How many lines of the material contain the string "pencil", matching case exactly? Reply with the number alone.

(Rows of pointing data)
>>
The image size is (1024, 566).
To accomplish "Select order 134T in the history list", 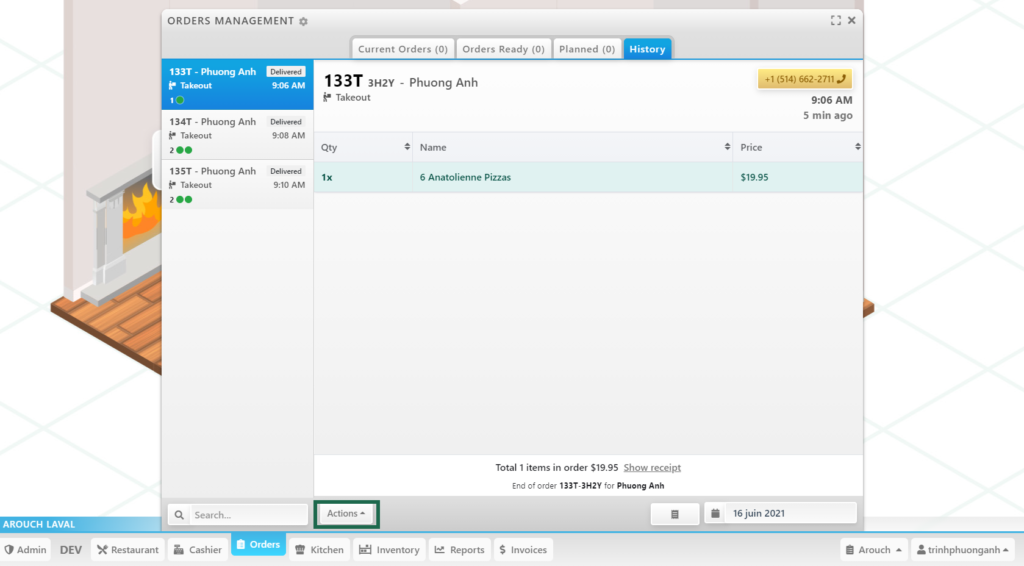I will tap(237, 135).
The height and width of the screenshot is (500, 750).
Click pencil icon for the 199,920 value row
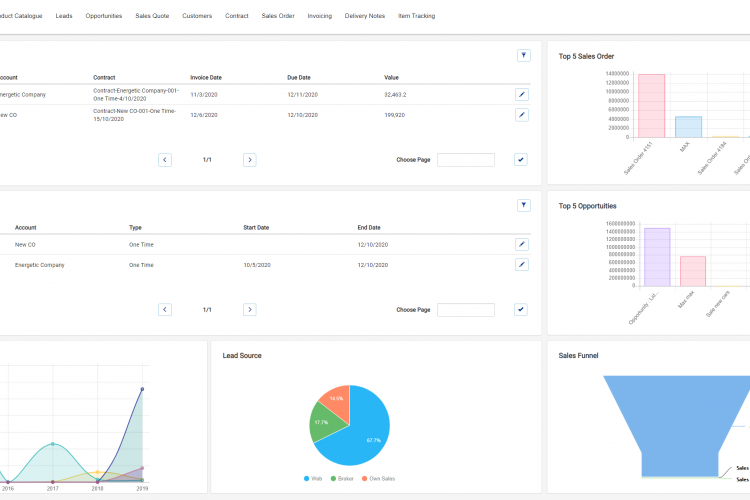coord(521,115)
<<
*Response*. 1